(Problem to solve): Copy out the lines below word for word, from the line containing "coordinates (234, 47)." through the line containing "The height and width of the screenshot is (500, 900).".
Source records Block Start
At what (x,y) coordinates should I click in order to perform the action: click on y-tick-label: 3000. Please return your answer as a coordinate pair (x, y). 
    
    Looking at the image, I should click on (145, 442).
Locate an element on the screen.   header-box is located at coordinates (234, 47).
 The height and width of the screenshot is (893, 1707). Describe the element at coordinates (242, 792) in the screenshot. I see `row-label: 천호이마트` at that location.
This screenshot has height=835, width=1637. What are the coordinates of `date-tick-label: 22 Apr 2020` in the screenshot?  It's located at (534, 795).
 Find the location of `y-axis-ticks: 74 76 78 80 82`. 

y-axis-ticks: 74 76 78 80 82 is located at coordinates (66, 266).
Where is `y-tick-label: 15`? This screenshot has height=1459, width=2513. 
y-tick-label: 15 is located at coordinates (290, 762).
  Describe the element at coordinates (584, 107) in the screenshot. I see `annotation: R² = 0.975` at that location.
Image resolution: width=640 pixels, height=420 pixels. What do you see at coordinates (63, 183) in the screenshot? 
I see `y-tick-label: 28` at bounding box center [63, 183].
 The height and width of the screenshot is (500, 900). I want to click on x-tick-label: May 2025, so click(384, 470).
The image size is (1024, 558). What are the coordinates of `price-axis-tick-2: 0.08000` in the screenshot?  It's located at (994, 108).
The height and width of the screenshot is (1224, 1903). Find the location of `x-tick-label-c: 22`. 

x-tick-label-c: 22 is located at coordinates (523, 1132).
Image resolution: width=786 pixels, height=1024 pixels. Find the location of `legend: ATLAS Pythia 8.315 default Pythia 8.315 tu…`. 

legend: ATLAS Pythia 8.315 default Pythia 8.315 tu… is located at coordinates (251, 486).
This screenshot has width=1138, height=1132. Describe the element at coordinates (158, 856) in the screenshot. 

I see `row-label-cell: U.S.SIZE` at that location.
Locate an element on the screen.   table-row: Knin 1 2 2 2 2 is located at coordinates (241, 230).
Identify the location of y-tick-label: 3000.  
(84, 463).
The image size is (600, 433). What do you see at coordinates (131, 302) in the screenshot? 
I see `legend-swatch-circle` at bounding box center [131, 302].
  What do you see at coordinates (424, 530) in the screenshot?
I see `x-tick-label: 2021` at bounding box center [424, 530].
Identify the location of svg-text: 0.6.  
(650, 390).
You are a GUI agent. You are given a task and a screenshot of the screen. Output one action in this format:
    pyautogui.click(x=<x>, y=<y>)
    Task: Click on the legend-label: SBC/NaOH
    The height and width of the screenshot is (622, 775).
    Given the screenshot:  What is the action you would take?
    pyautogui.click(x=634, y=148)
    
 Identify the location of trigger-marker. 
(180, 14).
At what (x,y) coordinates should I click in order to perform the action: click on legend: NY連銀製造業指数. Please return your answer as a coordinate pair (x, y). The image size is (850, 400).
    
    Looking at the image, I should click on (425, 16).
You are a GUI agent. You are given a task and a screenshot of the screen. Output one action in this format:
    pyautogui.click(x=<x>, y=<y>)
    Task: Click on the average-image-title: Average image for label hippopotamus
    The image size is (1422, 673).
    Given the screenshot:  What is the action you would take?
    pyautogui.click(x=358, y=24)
Source records Block End
(Solution to the exercise):
Locate an element on the screen.   header-box is located at coordinates (234, 47).
 The height and width of the screenshot is (893, 1707). Describe the element at coordinates (242, 792) in the screenshot. I see `row-label: 천호이마트` at that location.
This screenshot has height=835, width=1637. What are the coordinates of `date-tick-label: 22 Apr 2020` in the screenshot?  It's located at (534, 795).
 Find the location of `y-axis-ticks: 74 76 78 80 82`. 

y-axis-ticks: 74 76 78 80 82 is located at coordinates (66, 266).
Where is `y-tick-label: 15`? This screenshot has height=1459, width=2513. 
y-tick-label: 15 is located at coordinates (290, 762).
  Describe the element at coordinates (584, 107) in the screenshot. I see `annotation: R² = 0.975` at that location.
Image resolution: width=640 pixels, height=420 pixels. What do you see at coordinates (63, 183) in the screenshot? 
I see `y-tick-label: 28` at bounding box center [63, 183].
 The height and width of the screenshot is (500, 900). I want to click on x-tick-label: May 2025, so click(384, 470).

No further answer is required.